Detection of ligand-activated conductive Ca2+ channels in human B lymphocytes.
It has been assumed that uptake of extracellular Ca2+ occurs through ligand-activated Ca2+ channels in anti-IgM stimulated human B cells. If so, then uptake should be associated with a depolarizing inward current. Instead, a hyperpolarization due to Ca2+-sensitive K+ conductance is observed. To demonstrate conductive Ca2+ channels in human B lymphocytes, we loaded the cells with 1,2-bis-(2-aminophenoxy)-ethane-N,N,N',N'-tetraacetate (BAPTA), an intracellular Ca2+ chelating agent.
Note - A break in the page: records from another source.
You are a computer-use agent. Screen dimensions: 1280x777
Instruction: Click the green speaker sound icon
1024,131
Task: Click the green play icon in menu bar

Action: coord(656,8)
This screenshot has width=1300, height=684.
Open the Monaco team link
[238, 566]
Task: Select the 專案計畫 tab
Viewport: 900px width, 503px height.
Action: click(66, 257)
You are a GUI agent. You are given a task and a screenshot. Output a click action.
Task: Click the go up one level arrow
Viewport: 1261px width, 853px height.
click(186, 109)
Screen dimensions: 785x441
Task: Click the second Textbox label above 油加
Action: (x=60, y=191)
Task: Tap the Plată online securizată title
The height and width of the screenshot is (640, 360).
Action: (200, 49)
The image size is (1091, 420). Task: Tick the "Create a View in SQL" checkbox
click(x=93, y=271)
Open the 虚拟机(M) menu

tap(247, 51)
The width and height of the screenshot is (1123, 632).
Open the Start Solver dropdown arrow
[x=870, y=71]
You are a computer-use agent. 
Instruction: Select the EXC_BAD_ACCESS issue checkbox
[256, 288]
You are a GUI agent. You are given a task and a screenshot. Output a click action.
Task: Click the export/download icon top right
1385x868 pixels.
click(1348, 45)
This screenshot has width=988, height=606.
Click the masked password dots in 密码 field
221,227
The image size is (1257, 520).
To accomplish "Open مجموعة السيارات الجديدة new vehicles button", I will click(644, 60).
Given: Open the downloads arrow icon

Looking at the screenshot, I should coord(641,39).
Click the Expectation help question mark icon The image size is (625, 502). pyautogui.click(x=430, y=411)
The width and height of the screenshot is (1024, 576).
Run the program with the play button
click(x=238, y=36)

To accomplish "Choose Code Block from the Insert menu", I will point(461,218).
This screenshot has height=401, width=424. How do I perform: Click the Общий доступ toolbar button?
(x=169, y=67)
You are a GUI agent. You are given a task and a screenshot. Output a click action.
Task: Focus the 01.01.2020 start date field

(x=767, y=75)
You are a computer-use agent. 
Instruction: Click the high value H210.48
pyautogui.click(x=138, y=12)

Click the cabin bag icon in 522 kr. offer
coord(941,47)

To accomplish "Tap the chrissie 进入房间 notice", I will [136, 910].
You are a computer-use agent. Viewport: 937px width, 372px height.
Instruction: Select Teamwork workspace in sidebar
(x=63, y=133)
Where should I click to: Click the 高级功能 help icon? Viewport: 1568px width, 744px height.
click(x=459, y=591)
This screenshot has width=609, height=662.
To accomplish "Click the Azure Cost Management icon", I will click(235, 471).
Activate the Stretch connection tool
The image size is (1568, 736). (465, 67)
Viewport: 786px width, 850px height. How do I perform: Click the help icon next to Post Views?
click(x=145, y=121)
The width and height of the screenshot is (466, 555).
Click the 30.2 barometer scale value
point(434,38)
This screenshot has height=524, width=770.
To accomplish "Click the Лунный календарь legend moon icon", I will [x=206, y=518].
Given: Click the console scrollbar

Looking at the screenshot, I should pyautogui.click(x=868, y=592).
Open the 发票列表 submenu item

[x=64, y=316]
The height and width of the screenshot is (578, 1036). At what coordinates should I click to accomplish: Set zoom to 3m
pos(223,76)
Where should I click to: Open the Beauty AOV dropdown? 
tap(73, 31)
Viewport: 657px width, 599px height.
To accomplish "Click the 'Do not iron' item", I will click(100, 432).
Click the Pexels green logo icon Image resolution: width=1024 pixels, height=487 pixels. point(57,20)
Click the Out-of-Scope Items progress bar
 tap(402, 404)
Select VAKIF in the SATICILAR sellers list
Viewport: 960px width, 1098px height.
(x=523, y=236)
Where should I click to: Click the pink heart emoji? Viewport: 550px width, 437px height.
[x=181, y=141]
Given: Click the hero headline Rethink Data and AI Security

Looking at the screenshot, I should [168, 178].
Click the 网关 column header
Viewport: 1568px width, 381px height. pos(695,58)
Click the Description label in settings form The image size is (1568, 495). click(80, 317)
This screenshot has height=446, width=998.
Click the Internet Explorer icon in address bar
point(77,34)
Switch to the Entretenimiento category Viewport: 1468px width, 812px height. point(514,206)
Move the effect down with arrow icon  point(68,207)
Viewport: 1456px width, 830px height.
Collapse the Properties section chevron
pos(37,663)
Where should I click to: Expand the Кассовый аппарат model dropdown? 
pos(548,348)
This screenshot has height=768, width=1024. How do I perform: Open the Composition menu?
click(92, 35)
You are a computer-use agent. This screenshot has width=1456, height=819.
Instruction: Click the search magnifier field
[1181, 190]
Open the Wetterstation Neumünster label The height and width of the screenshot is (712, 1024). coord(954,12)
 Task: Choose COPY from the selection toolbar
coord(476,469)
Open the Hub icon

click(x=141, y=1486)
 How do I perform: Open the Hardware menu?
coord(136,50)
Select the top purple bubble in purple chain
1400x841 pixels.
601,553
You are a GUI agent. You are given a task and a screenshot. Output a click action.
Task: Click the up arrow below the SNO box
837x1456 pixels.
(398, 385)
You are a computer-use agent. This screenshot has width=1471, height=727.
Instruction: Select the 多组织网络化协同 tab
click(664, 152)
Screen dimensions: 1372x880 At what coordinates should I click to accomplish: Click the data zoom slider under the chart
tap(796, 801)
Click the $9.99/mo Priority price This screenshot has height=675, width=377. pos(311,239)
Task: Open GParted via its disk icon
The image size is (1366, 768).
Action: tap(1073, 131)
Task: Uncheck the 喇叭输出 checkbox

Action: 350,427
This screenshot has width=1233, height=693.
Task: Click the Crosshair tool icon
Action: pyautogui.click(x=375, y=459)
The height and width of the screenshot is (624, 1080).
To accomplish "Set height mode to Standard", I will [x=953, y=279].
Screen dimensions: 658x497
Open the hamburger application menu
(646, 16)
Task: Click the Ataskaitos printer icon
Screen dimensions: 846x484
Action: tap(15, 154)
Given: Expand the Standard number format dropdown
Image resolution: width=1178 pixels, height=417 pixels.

This increased the magnitude of the Ca2+ current and delayed the Ca2+-dependent K+ conductance. In BAPTA-loaded B cells suspended in Ca2+-free medium and activated with anti-IgM, reintroduction of Ca2+ resulted in a depolarization that was inhibited by high (microM) concentrations of verapamil and was observed when Ca2+ was replaced by Ba2+ but not Mg2+. These data demonstrate the opening of selective, Ca2+ conductive channels in human B cells following cross-linking of surface immunoglobulins.[1]References
- Detection of ligand-activated conductive Ca2+ channels in human B lymphocytes. MacDougall, S.L., Grinstein, S., Gelfand, E.W. Cell (1988) [Pubmed]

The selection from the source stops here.